SweetGreen’s New Cashless Policy Turns Sour for Poor & Marginalized Communities
I had my mind set on a Harvest Bowl from SweetGreen last night. I grabbed a $20 from the top of my dresser, threw on my flip flops and headed down 14th & W. I spent time modifying my bowl, after waiting in a line of about 10 people. I got up to the cash register and pulled out my $20 bill only to be met by a cashier who told me she couldn’t accept my cash.
“Huh?, I don’t understand what you mean…”
I was met with an explanation that “about a month ago” the restaurant went “cashless.” I told her I left my cards at home and cash was my only option. The 9 or so people behind me in line waited as she pointed to the “no cash” sign by the register explaining the new policy.
I hastily asked if the policy was to “keep the black and brown people that have always lived in the neighborhood from seeing this restaurant as an option…” Knowing that marginalized black and brown communities have distrust in financial institutions and have significantly less access to credit cards, debit cards, and smart devices (SG has a new app).

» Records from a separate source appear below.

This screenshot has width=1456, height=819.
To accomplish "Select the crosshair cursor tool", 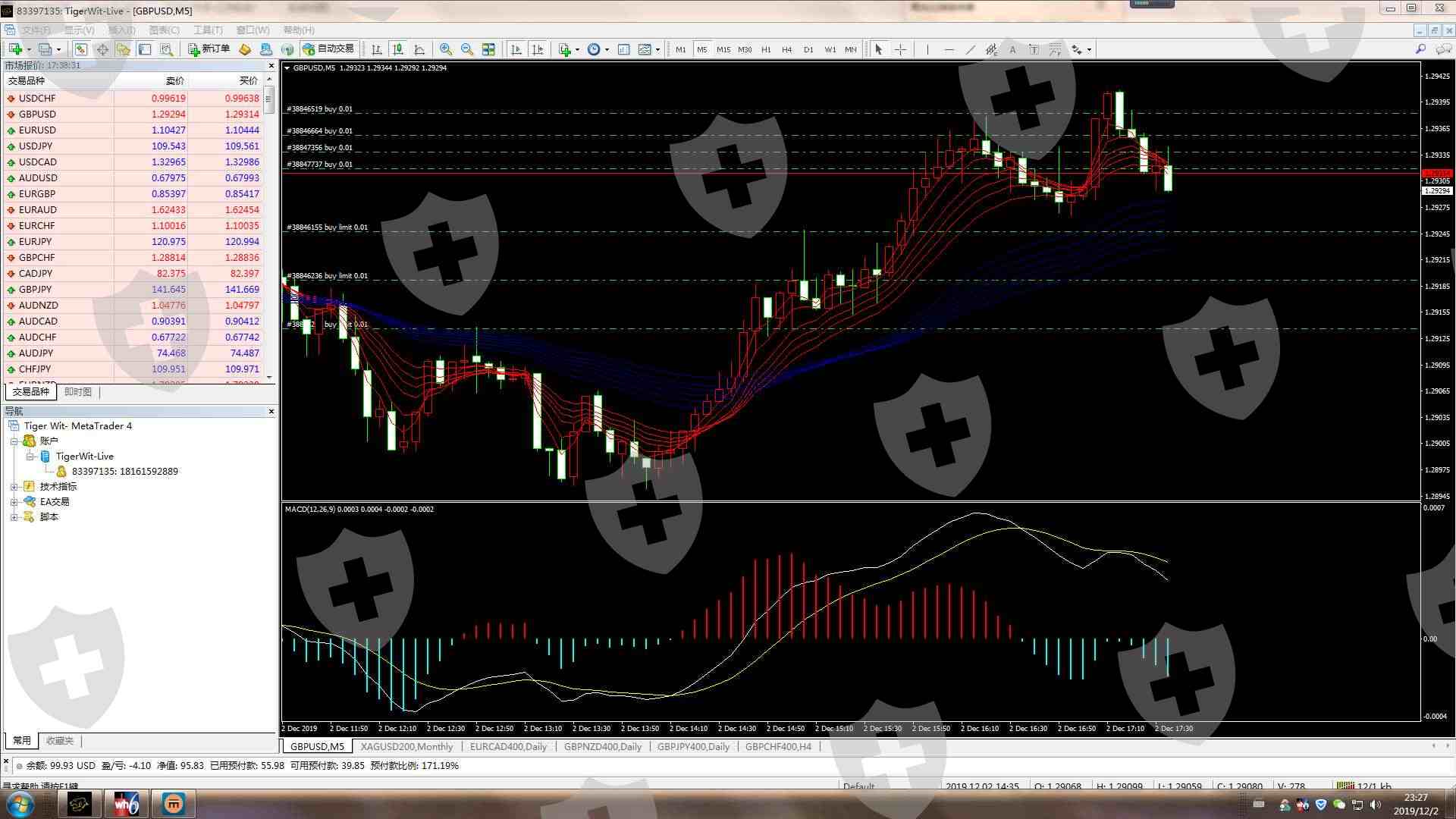I will pyautogui.click(x=900, y=49).
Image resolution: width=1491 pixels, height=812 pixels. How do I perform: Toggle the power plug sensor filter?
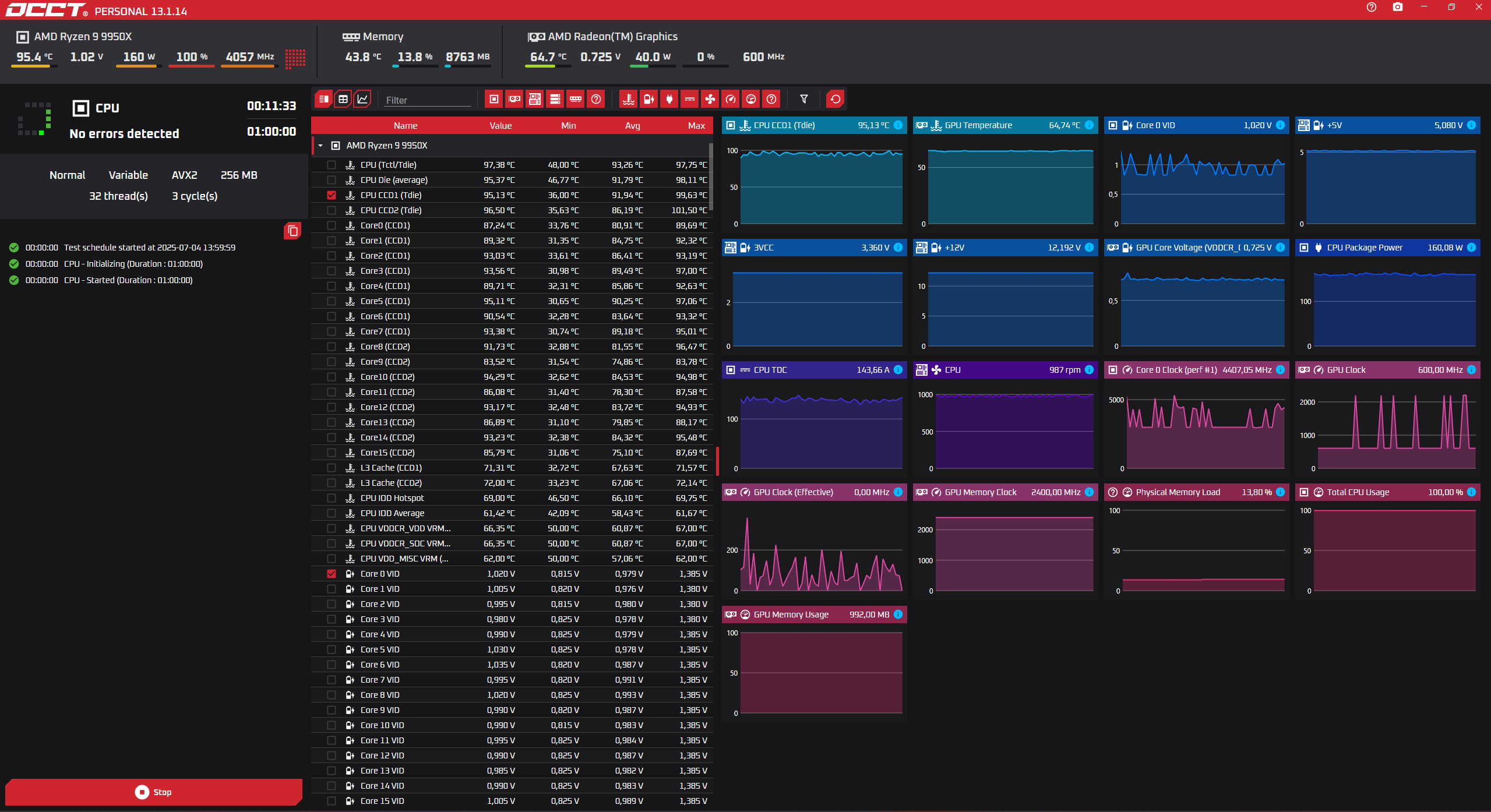click(x=669, y=99)
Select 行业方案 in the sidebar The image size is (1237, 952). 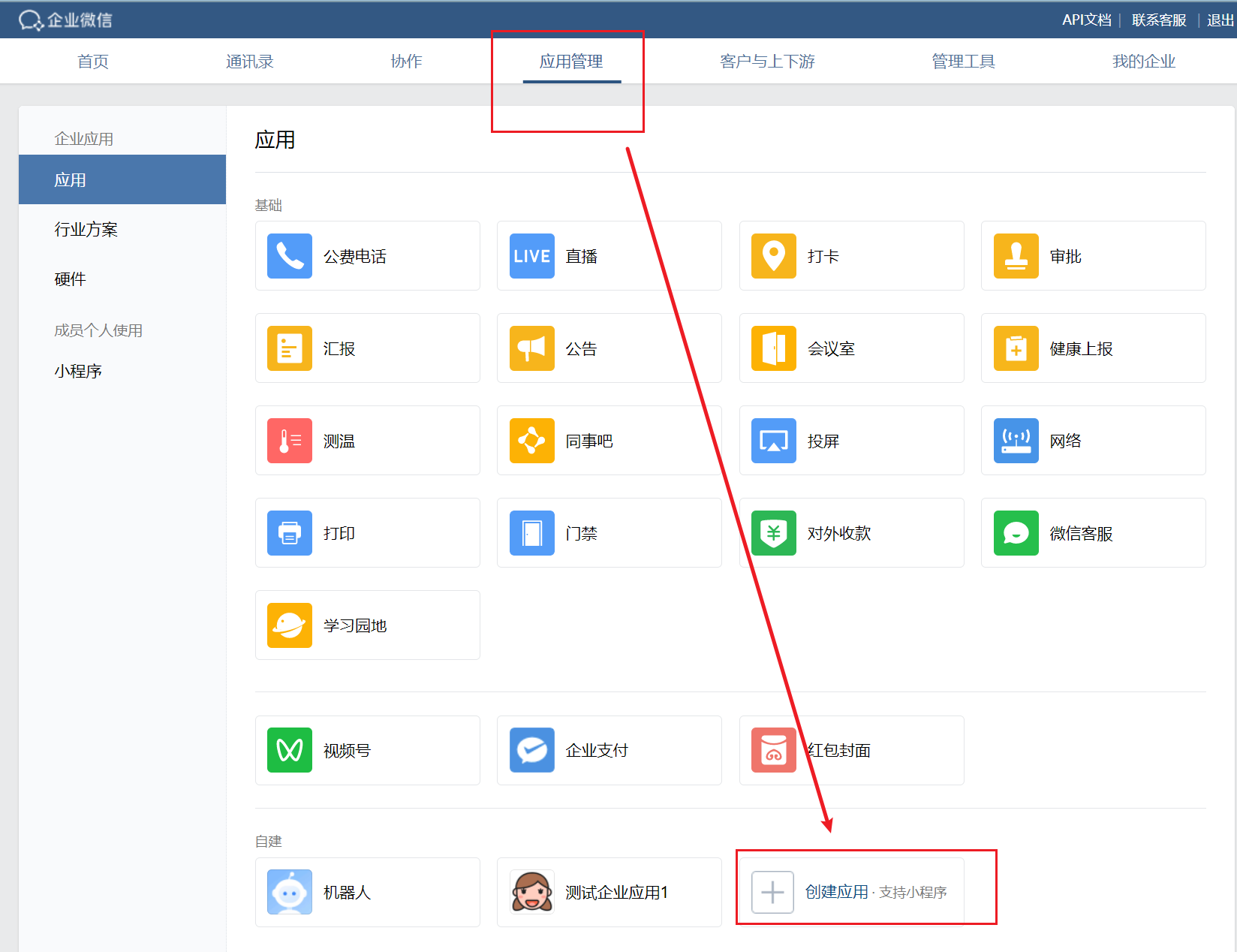click(x=86, y=229)
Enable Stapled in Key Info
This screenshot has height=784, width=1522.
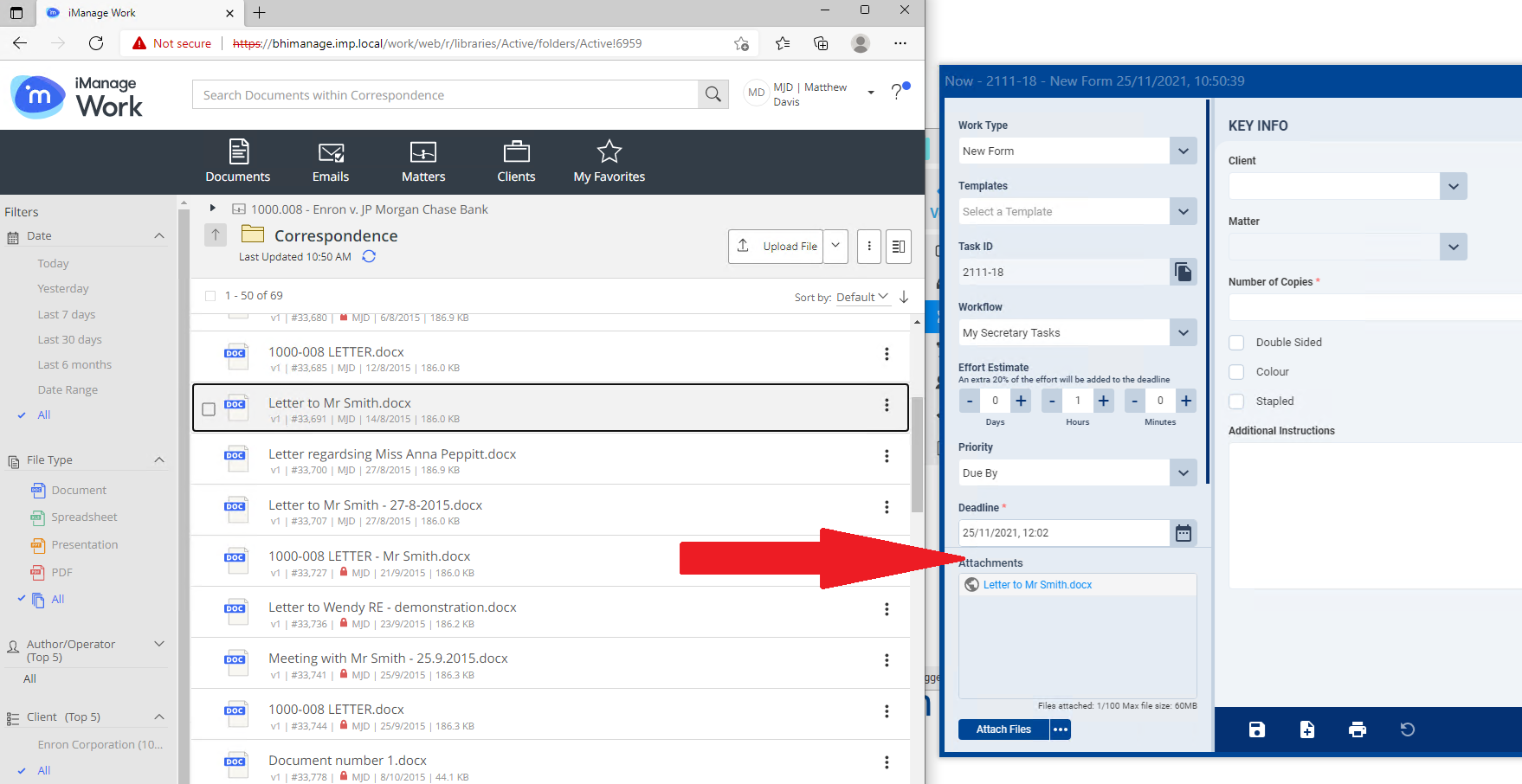(1236, 401)
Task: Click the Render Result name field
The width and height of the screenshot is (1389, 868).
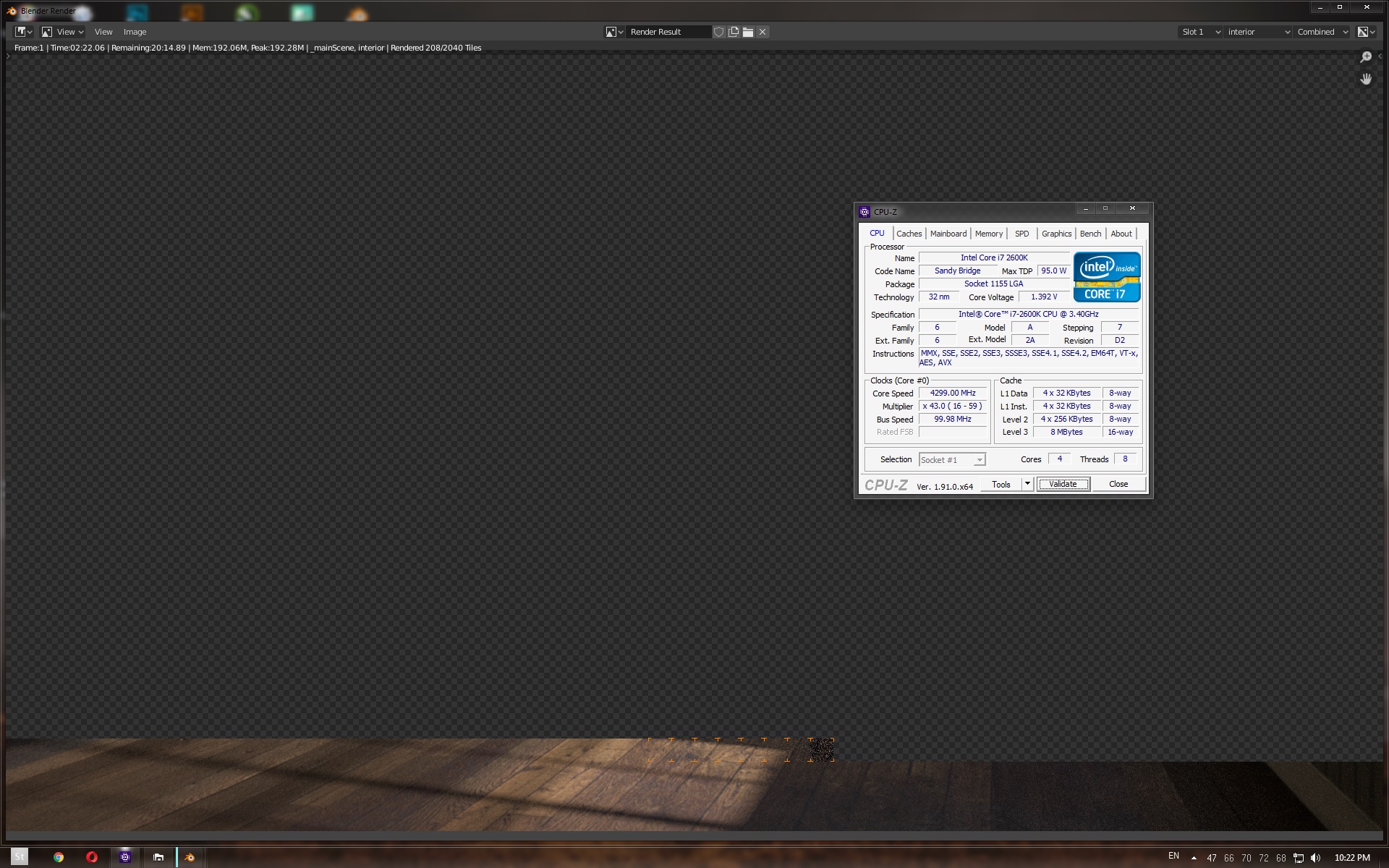Action: [668, 32]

The young woman smiled as the manager stepped away from the food counter to let me know they could give me “the discount.” I was confused again, given the aforementioned circumstance, but my meal was comped.
It’s not lost on me that my $14 salad is already problematic (we can unpack that later), but access for ALL people willing to pay shouldn’t be negotiable. SweetGreen’s mission states: “We want to make an impact and leave people better than we found them, and we tailor our approach in each market to reflect the needs of the community.”
Perhaps today their “tailored approach” was offering my meal for free, but this policy seems to limit our options rather than expand them.
Disruptive technology and innovation can be good for our communities, but in this case I see an unfair strain this puts on poor people, senior citizens, immigrants, and historically marginalized folks.